■ **Exercise brief**: Set down exactly the lines below between the line holding "You are a GUI" and the line holding "Given: Choose Auswählen", inclusive; no other line belongs in the answer.

Saved entries:
* * * * *
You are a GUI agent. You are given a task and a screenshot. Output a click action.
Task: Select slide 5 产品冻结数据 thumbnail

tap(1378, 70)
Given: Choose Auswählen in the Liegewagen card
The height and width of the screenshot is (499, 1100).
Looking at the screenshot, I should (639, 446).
* * * * *
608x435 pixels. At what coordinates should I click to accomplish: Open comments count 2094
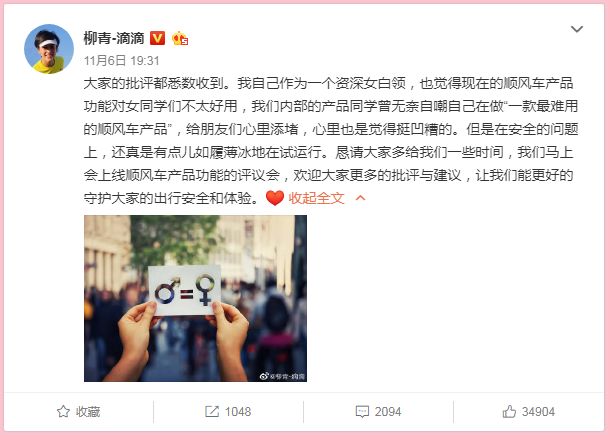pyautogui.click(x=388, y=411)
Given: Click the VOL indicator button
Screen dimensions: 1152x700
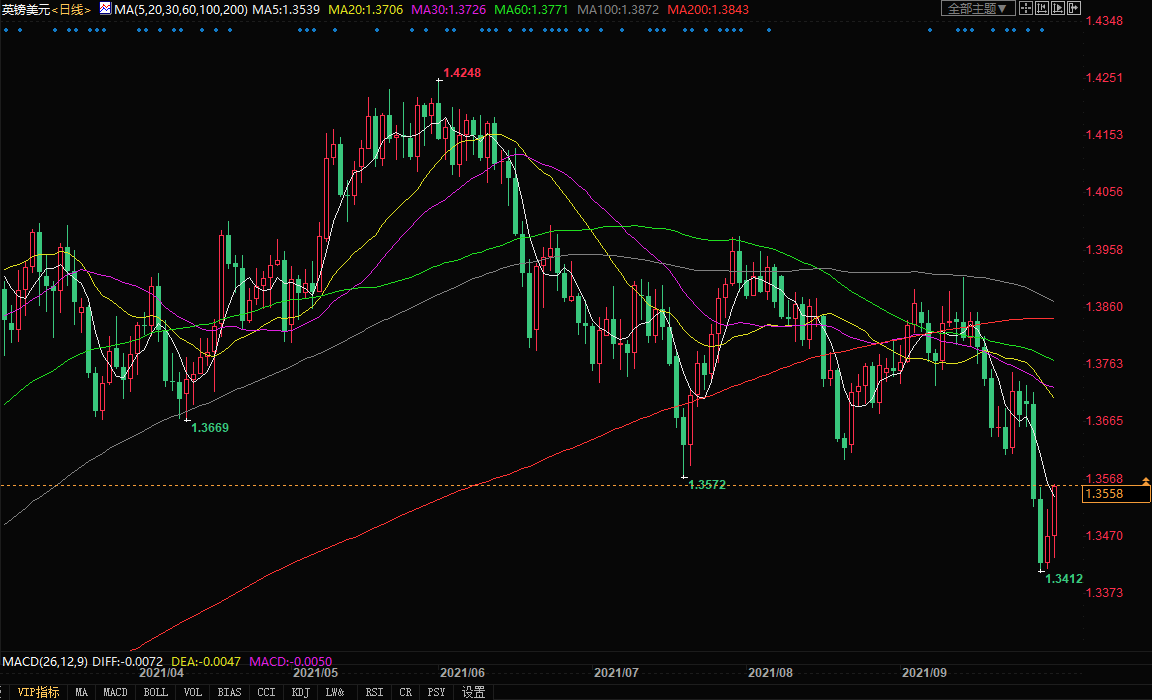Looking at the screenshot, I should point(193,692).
* * * * *
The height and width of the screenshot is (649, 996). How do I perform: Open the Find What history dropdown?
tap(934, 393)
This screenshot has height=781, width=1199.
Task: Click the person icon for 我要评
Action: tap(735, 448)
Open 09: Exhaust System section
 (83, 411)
* * * * *
■ **Exercise solution**:
You are a GUI agent. You are given a task and a screenshot. Output a click action.
Task: Select slide 5 产品冻结数据 thumbnail

tap(1378, 70)
Given: Choose Auswählen in the Liegewagen card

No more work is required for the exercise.